Eptura Workplace detailed Root Cause Analysis | 05/08/2024
S2 - Eptura Workplace SSO Timeouts
We are truly grateful for your continued support and loyalty. We value your feedback and appreciate your patience as we worked to resolve this incident.
Description:
When accessing Eptura Workplace, both internal and external users were receiving the following error 502 A timeout occurred on federation.api.iofficeconnect.com.
Type of Event:
Outage for Customers who use Single Sign On (SSO)
Services/Modules impacted:
Production/ SSO
Timeline (Reported in MST):
11:30am – Multiple customers reported the inability to access Eptura Workplace.
11:59pm – After initial investigation, the support team escalates a ticket for CloudOps for further troubleshooting. All customers were made aware of the S2 incident via Status Page.
12:16pm – The CloudOps team identifies the issue and begins working on a resolution.
12:59pm – The fix was released to production. The Status Page was updated from Investigating to Monitoring.
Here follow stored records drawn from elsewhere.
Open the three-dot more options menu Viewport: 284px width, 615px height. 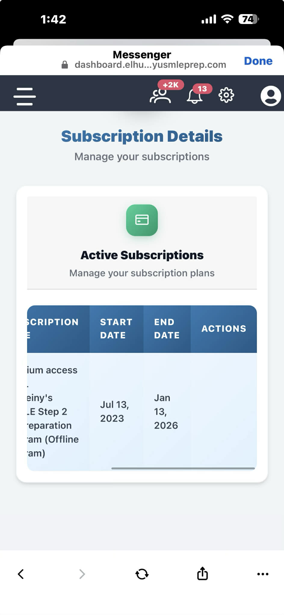[x=263, y=574]
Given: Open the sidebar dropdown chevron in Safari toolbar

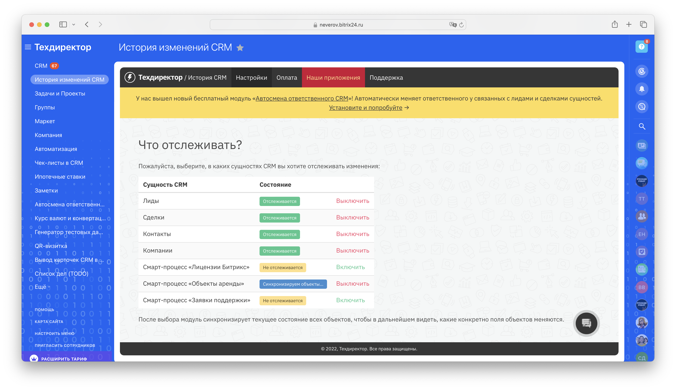Looking at the screenshot, I should 74,25.
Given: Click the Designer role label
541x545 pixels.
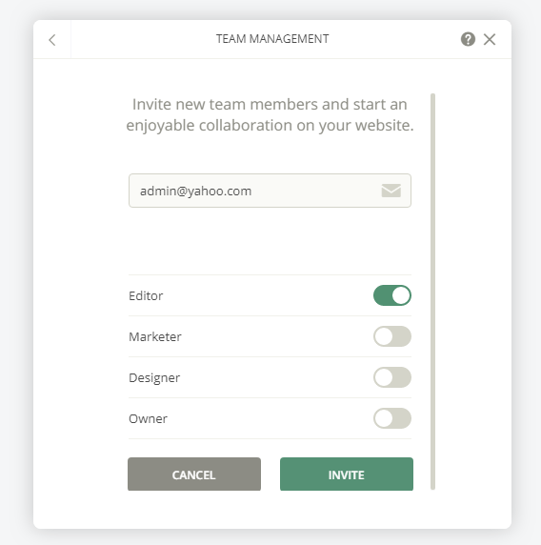Looking at the screenshot, I should [154, 378].
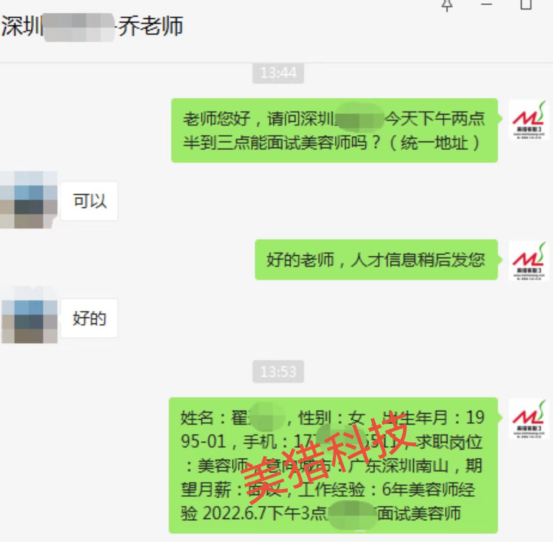Image resolution: width=553 pixels, height=542 pixels.
Task: Select the 好的 reply bubble
Action: pyautogui.click(x=89, y=318)
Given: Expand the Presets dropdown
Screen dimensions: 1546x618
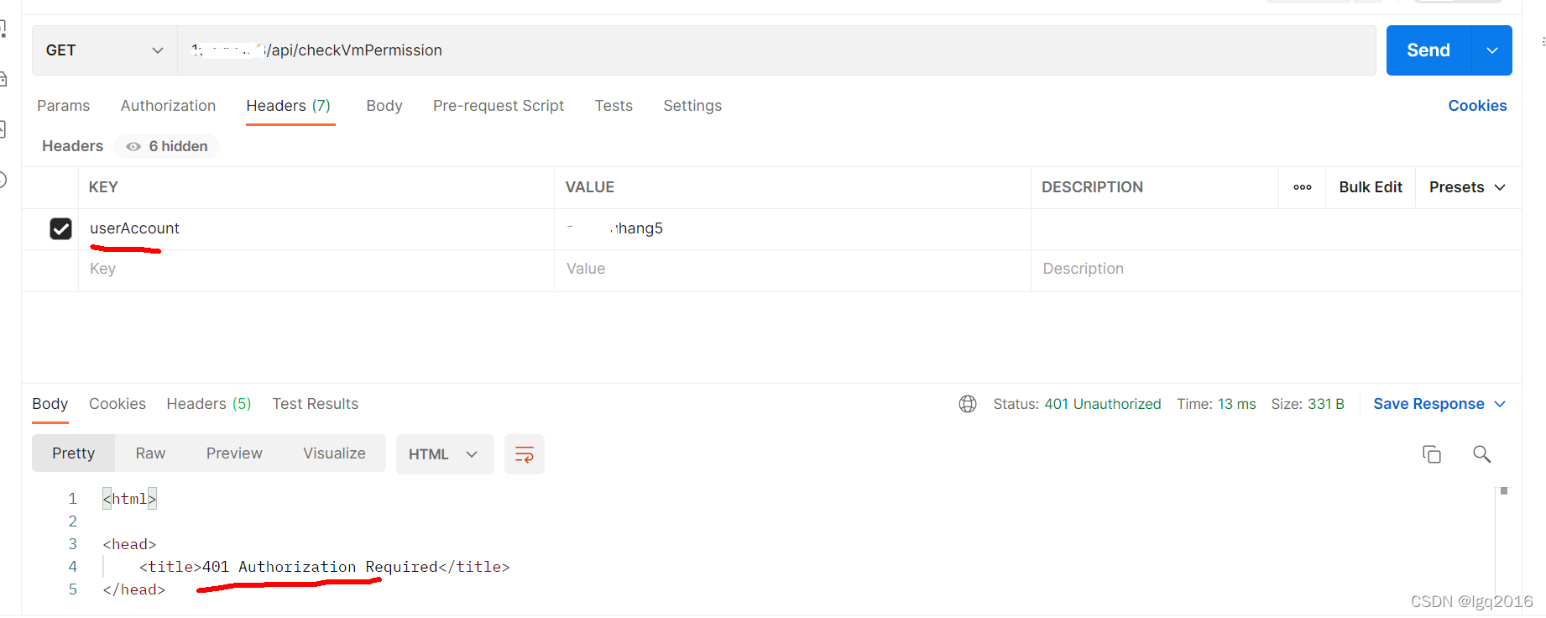Looking at the screenshot, I should pos(1467,187).
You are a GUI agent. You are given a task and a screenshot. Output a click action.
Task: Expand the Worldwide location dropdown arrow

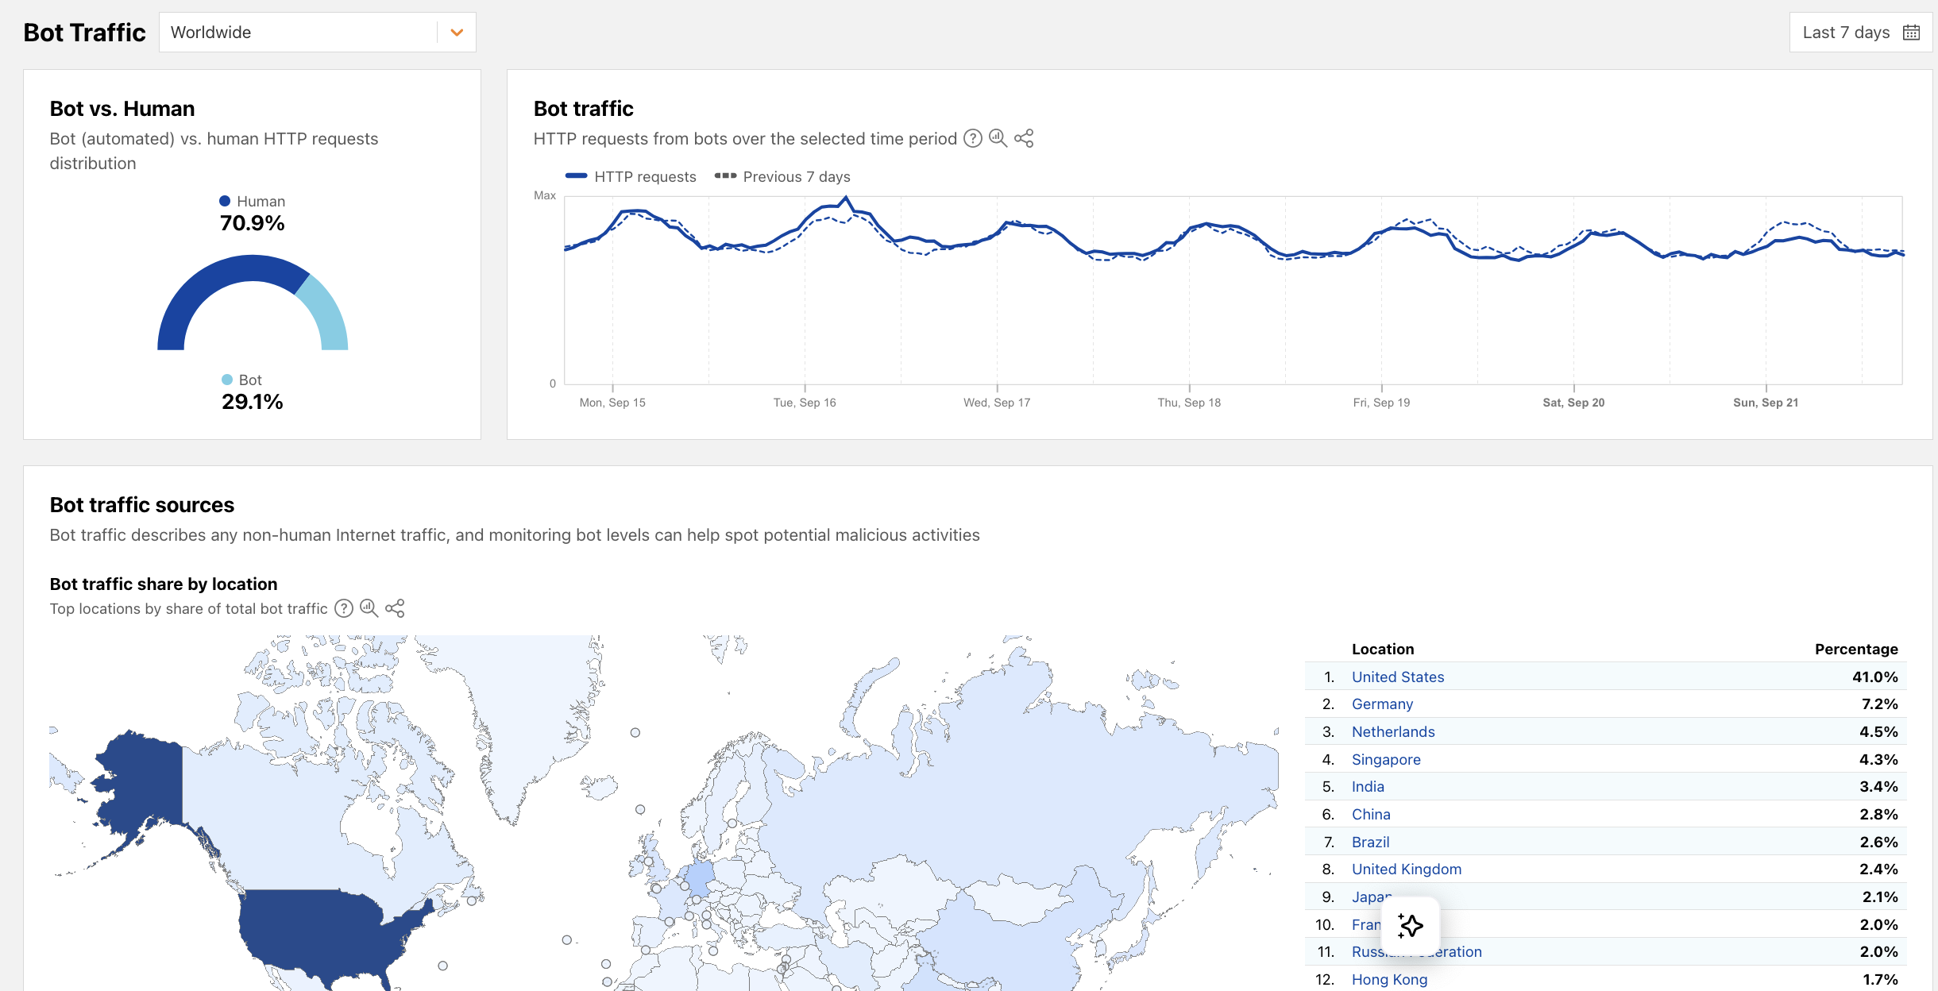(457, 33)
1:59pm – While monitoring, no additional reports were received, and customers began to confirm the fix.
Total Duration of Event:
2hrs 29mins
Root Cause:
The Mesos Marathon experienced a temporary downtime during the recent restart of the NGINX server.
Remediation:
Mesos Marathon was restored and promptly restarted the NGINX server, once the recovery was complete.
Preventative Action:
The proxy settings previously pointing to the Mesos Marathon service, which has been decommissioned, have been successfully updated. This change has already been implemented to ensure continued service efficiency.